NCAA Football: CFP National Championship-Clemson vs Alabama
The best in the SEC. Damn it.
Kim Klement-USA TODAY Sports

And.... we’re back. Let’s get the preseason kicked off right.

After last year’s pedestrian group, we should see some marked improvement in QB play in the SEC this season. Nine teams return their starting quarterback, and experience is usually one of the biggest factors in successful QB play. The teams with new QB’s brought in some big names, and almost all of the team’s breaking in a new QB will be using someone who had significant playing time last year. It’s still not a group of all-stars, but there’s a lot of depth here, and we shouldn’t have too many awful signal callers.

1 MISSISSIPPI ST. Nick Fitzgerald is the returning ATVSQBPI leader in the SEC, and he’s a legit dual threat. He threw for just shy of 2500 yards and he rushed for 1375. He’s not the most accurate guy in the world, but I love his running ability, and he’s not a liability in the pocket.

2 ALABAMA. Essentially Nick Fitzgerald with a better completion percentage and about two-thirds of the rushing numbers. Of course, Jalen Hurts also gets to play in Bama’s offense, so he has a lot more weapons around him, so some of his production is attributable to the rest of the talent.

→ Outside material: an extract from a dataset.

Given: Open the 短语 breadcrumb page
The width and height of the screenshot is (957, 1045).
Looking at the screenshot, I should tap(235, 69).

3 AUBURN. Jarrett Stidham got out of Baylor before the excrement hit the air conditioning. He had to sit a year, but he is now the undisputed starter. It’s a bit of an open question how much of his production as a freshman was a mirage of the Baylor offense, but it’s not like Gus can’t create opportunities for a quarterback. If those freshman numbers are real, he’s the best QB in the SEC.

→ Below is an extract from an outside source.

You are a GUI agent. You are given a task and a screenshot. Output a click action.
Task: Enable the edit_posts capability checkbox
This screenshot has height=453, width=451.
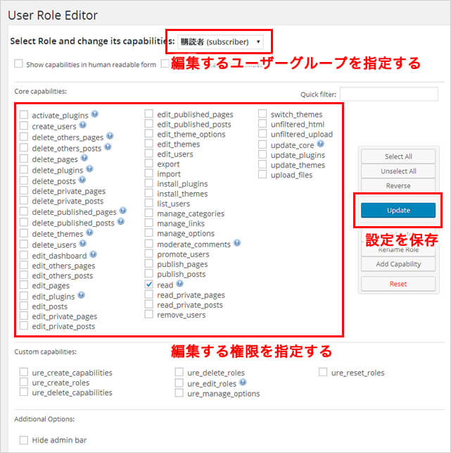pos(24,306)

4 ARKANSAS. Austin Allen was exactly what he was billed as: an efficient if unspectacular quarterback. He’s a perfect fit for the Hogs offense, though he does need to cut back on the interceptions.

5 SOUTH CAROLINA. Jake Bentley came in off the bench last year and ignited a dormant offense. He completed over two-thirds of his passes and averaged 7.5 YPA. He guided USC to season-altering wins over Missouri and Tennessee, then threw for nearly 400 yards in the bowl game. He can sling it.

6 LSU. Danny Etling is solid veteran with limited upside, but he also has limited downside, which is a huge deal for Tiger fans, who have been burned by shoddy QB play.

7 TEXAS A&M. Jake Hubenak got over 100 reps against live action last year and he completed just shy of 60% of his passes at 8.5 yards/attempt. He struggled against better defense (cough) (LSU) (cough), but he’s got huge upside.

8 OLE MISS. Like A&M, they could make me look silly if their starter makes the leap he is capable of. Shea Patterson looked like he might have the goods in limited action last year, but he has a low completion percentage and was prone to boneheaded mistakes. He could go either way.

9 MISSOURI. Drew Lock is quietly productive. I’m not a fan of the 55% completion rate, but he’s another solid veteran. He’s a more inaccurate version of Danny Etling.

10 FLORIDA. I’m not nearly the fan of Malik Zaire as others are. I’m not even sure how he makes the team better, as all he really does is block Felipe Franks. Franks may not be ready, but Zaire was awful last year.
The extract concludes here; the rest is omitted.